**WHAT YOU SHOULD DO:**
The output should be all entries, each matching the original exactly.

**DATA FOR THIS TASK:**
-- Opening Marker --
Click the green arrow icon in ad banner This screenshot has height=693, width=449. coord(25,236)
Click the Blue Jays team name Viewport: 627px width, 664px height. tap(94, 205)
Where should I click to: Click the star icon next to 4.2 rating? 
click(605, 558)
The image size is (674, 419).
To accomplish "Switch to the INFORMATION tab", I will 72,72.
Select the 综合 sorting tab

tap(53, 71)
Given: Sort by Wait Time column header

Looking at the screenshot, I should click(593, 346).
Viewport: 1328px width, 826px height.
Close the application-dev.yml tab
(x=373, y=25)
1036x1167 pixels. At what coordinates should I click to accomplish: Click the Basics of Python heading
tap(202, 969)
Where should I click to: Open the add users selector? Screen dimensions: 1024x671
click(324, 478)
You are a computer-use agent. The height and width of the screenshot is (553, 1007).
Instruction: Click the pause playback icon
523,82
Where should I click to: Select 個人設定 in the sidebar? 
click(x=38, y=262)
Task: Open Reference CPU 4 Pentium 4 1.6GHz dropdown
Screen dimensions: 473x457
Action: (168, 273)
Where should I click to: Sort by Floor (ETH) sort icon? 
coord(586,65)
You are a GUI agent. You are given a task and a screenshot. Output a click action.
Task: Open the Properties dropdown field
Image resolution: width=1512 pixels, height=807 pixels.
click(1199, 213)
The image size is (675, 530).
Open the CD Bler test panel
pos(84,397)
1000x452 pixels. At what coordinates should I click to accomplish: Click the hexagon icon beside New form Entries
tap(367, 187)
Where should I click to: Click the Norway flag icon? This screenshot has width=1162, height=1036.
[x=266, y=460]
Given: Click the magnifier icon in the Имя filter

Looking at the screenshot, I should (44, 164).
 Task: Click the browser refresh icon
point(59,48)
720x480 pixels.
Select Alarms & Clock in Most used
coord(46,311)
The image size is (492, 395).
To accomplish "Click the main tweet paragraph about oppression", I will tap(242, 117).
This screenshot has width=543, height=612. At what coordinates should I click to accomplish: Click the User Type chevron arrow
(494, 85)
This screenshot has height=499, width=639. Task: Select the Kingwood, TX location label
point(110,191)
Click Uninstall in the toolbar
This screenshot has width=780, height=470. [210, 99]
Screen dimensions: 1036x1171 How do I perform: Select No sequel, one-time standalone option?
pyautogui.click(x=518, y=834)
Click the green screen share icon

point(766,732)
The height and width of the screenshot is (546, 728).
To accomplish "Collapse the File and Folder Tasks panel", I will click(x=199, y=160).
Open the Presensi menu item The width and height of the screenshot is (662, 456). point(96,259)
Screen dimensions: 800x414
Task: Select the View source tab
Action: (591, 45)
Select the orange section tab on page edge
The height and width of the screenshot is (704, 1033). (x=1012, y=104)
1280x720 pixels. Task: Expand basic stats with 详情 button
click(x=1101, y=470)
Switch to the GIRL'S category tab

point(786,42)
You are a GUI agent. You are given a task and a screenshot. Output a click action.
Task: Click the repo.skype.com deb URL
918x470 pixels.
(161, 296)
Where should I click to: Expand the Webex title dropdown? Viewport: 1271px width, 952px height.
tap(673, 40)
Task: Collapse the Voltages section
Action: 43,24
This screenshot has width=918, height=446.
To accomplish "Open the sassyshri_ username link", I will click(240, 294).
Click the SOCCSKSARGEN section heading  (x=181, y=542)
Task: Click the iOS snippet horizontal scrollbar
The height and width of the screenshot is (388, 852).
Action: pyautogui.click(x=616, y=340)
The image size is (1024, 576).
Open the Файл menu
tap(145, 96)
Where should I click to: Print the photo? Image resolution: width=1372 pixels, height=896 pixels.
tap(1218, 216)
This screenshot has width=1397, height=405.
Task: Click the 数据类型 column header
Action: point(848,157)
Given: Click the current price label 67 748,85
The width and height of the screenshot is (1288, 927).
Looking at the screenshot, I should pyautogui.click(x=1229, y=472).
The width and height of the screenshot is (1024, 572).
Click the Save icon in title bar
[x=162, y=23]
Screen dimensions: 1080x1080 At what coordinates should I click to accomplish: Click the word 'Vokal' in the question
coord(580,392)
-- Closing Marker --
**TASK SOLUTION:**
Click the green arrow icon in ad banner This screenshot has height=693, width=449. coord(25,236)
Click the Blue Jays team name Viewport: 627px width, 664px height. tap(94, 205)
Where should I click to: Click the star icon next to 4.2 rating? 
click(605, 558)
The image size is (674, 419).
To accomplish "Switch to the INFORMATION tab", I will 72,72.
Select the 综合 sorting tab

tap(53, 71)
Given: Sort by Wait Time column header

Looking at the screenshot, I should click(593, 346).
Viewport: 1328px width, 826px height.
Close the application-dev.yml tab
(x=373, y=25)
1036x1167 pixels. At what coordinates should I click to accomplish: Click the Basics of Python heading
tap(202, 969)
Where should I click to: Open the add users selector? Screen dimensions: 1024x671
click(324, 478)
You are a computer-use agent. The height and width of the screenshot is (553, 1007).
Instruction: Click the pause playback icon
523,82
Where should I click to: Select 個人設定 in the sidebar? 
click(x=38, y=262)
Task: Open Reference CPU 4 Pentium 4 1.6GHz dropdown
Screen dimensions: 473x457
Action: (168, 273)
Where should I click to: Sort by Floor (ETH) sort icon? 
coord(586,65)
You are a GUI agent. You are given a task and a screenshot. Output a click action.
Task: Open the Properties dropdown field
Image resolution: width=1512 pixels, height=807 pixels.
click(1199, 213)
The image size is (675, 530).
Open the CD Bler test panel
pos(84,397)
1000x452 pixels. At what coordinates should I click to accomplish: Click the hexagon icon beside New form Entries
tap(367, 187)
Where should I click to: Click the Norway flag icon? This screenshot has width=1162, height=1036.
[x=266, y=460]
Given: Click the magnifier icon in the Имя filter

Looking at the screenshot, I should (44, 164).
 Task: Click the browser refresh icon
point(59,48)
720x480 pixels.
Select Alarms & Clock in Most used
coord(46,311)
The image size is (492, 395).
To accomplish "Click the main tweet paragraph about oppression", I will tap(242, 117).
This screenshot has width=543, height=612. At what coordinates should I click to accomplish: Click the User Type chevron arrow
(494, 85)
This screenshot has height=499, width=639. Task: Select the Kingwood, TX location label
point(110,191)
Click Uninstall in the toolbar
This screenshot has width=780, height=470. [210, 99]
Screen dimensions: 1036x1171 How do I perform: Select No sequel, one-time standalone option?
pyautogui.click(x=518, y=834)
Click the green screen share icon

point(766,732)
The height and width of the screenshot is (546, 728).
To accomplish "Collapse the File and Folder Tasks panel", I will click(x=199, y=160).
Open the Presensi menu item The width and height of the screenshot is (662, 456). point(96,259)
Screen dimensions: 800x414
Task: Select the View source tab
Action: (591, 45)
Select the orange section tab on page edge
The height and width of the screenshot is (704, 1033). (x=1012, y=104)
1280x720 pixels. Task: Expand basic stats with 详情 button
click(x=1101, y=470)
Switch to the GIRL'S category tab

point(786,42)
You are a GUI agent. You are given a task and a screenshot. Output a click action.
Task: Click the repo.skype.com deb URL
918x470 pixels.
(161, 296)
Where should I click to: Expand the Webex title dropdown? Viewport: 1271px width, 952px height.
tap(673, 40)
Task: Collapse the Voltages section
Action: 43,24
This screenshot has width=918, height=446.
To accomplish "Open the sassyshri_ username link", I will click(240, 294).
Click the SOCCSKSARGEN section heading  (x=181, y=542)
Task: Click the iOS snippet horizontal scrollbar
The height and width of the screenshot is (388, 852).
Action: pyautogui.click(x=616, y=340)
The image size is (1024, 576).
Open the Файл menu
tap(145, 96)
Where should I click to: Print the photo? Image resolution: width=1372 pixels, height=896 pixels.
tap(1218, 216)
This screenshot has width=1397, height=405.
Task: Click the 数据类型 column header
Action: point(848,157)
Given: Click the current price label 67 748,85
The width and height of the screenshot is (1288, 927).
Looking at the screenshot, I should pyautogui.click(x=1229, y=472).
The width and height of the screenshot is (1024, 572).
Click the Save icon in title bar
[x=162, y=23]
Screen dimensions: 1080x1080 At what coordinates should I click to accomplish: Click the word 'Vokal' in the question
coord(580,392)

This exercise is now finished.